IRF2 loss is associated with reduced MHC I pathway transcripts in subsets of most human cancers and causes resistance to checkpoint immunotherapy in human and mouse melanomas.
Background: In order for cancers to progress, they must evade elimination by CD8 T cells or other immune mechanisms. CD8 T cells recognize and kill tumor cells that display immunogenic tumor peptides bound to MHC I molecules. One of the ways that cancers can escape such killing is by reducing expression of MHC I molecules, and loss of MHC I is frequently observed in tumors. There are multiple different mechanisms that can underly the loss of MHC I complexes on tumor and it is currently unclear whether there are particular mechanisms that occur frequently and, if so, in what types of cancers. Also of importance to know is whether the loss of MHC I is reversible and how such loss and/or its restoration would impact responses to immunotherapy. Here, we investigate these issues for loss of IRF1 and IRF2, which are transcription factors that drive expression of MHC I pathway genes and some killing mechanisms.

- - -

Task list
[1] Which distinct abbreviated names of molecules or cell markers appear in the abstract on IRF2 loss? List each one once.
[2] Copy the section of the abstract on IRF2 loss that starts with the words containing "IRF2 loss is" and finishes with "and mouse melanomas.".
[3] Proceed with the abstract on IRF2 loss, picking up after its final sentence.

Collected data
- - -

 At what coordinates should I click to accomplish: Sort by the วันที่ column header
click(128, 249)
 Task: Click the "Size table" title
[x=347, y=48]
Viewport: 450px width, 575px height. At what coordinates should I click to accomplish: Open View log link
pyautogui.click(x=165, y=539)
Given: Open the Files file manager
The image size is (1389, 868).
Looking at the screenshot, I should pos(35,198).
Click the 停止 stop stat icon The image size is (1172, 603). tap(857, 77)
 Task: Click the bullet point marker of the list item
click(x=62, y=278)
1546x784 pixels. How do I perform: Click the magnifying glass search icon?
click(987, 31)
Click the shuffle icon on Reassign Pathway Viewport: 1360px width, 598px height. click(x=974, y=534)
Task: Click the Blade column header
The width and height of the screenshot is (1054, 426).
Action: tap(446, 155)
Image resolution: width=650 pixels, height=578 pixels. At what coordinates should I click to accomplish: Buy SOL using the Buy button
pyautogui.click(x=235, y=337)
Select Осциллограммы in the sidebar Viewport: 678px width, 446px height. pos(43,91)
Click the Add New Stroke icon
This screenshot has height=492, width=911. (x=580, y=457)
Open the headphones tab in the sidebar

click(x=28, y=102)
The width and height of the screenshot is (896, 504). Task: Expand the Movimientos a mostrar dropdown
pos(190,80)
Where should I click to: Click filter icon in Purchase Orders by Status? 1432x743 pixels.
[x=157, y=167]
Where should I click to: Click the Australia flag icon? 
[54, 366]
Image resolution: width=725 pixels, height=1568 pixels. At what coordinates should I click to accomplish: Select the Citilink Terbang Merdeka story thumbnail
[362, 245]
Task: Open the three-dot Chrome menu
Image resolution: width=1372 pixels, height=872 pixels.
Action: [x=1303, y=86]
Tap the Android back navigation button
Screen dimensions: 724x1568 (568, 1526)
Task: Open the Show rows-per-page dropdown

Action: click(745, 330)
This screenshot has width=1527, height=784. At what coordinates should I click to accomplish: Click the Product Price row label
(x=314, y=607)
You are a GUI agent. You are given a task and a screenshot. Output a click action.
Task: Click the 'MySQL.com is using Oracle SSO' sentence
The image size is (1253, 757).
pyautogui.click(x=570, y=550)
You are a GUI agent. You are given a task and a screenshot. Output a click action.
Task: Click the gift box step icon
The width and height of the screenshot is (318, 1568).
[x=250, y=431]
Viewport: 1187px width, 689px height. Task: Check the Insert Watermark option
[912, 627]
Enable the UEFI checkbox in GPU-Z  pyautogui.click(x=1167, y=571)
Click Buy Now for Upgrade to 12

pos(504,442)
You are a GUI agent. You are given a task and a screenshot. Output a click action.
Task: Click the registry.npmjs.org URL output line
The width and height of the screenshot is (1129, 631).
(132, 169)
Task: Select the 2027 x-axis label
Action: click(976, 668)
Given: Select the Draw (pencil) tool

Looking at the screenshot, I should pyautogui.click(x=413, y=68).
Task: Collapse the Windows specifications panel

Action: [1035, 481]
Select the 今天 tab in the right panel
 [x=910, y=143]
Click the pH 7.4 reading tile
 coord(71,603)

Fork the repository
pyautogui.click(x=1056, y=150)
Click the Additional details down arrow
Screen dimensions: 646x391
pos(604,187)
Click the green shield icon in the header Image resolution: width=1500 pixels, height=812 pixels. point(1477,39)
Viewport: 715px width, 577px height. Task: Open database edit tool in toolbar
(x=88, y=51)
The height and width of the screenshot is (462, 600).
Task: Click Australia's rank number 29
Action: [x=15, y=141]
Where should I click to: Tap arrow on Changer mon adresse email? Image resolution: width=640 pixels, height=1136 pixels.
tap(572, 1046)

- - -

Responses by task
[1] IRF2, MHC I, CD8, IRF1

[2]
IRF2 loss is associated with reduced MHC I pathway transcripts in subsets of most human cancers and causes resistance to checkpoint immunotherapy in human and mouse melanomas.

[3]
Methods: Bioinformatics analyses of IRF2 and IRF2-dependent gene transcripts were performed for all human cancers in the TCGA RNAseq database. IRF2 protein-DNA-binding was analyzed in ChIPseq databases. CRISRPcas9 was used to knock out IRF1 and IRF2 genes in human and mouse melanoma cells and the resulting phenotypes were analyzed in vitro and in vivo.
Results: Transcriptomic analysis revealed that IRF2 expression was reduced in a substantial subset of cases in almost all types of human cancers. When this occurred there was a corresponding reduction in the expression of IRF2-regulated genes that were needed for CD8 T cell recognition. To test cause and effect for these IRF2 correlations and the consequences of IRF2 loss, we gene-edited IRF2 in a patient-derived melanoma and a mouse melanoma. The IRF2 gene-edited melanomas had reduced expression of transcripts for genes in the MHC I pathway and decreased levels of MHC I complexes on the cell surface. Levels of Caspase 7, an IRF2 target gene involved in CD8 T cell killing of tumors, were also reduced. This loss of IRF2 caused both human and mouse melanomas to become resistant to immunotherapy with a checkpoint inhibitor. Importantly, these effects were reversible. Stimulation of the IRF2-deficient melanomas with interferon induced the expression of a functionally homologous transcription factor, IRF1, which then restored the MHC I pathway and responsiveness to CPI.
Conclusions: Our study shows that a subset of cases within most types of cancers downregulates IRF2 and that this can allow cancers to escape immune control. This can cause resistance to checkpoint blockade immunotherapy and is reversible with currently available biologics.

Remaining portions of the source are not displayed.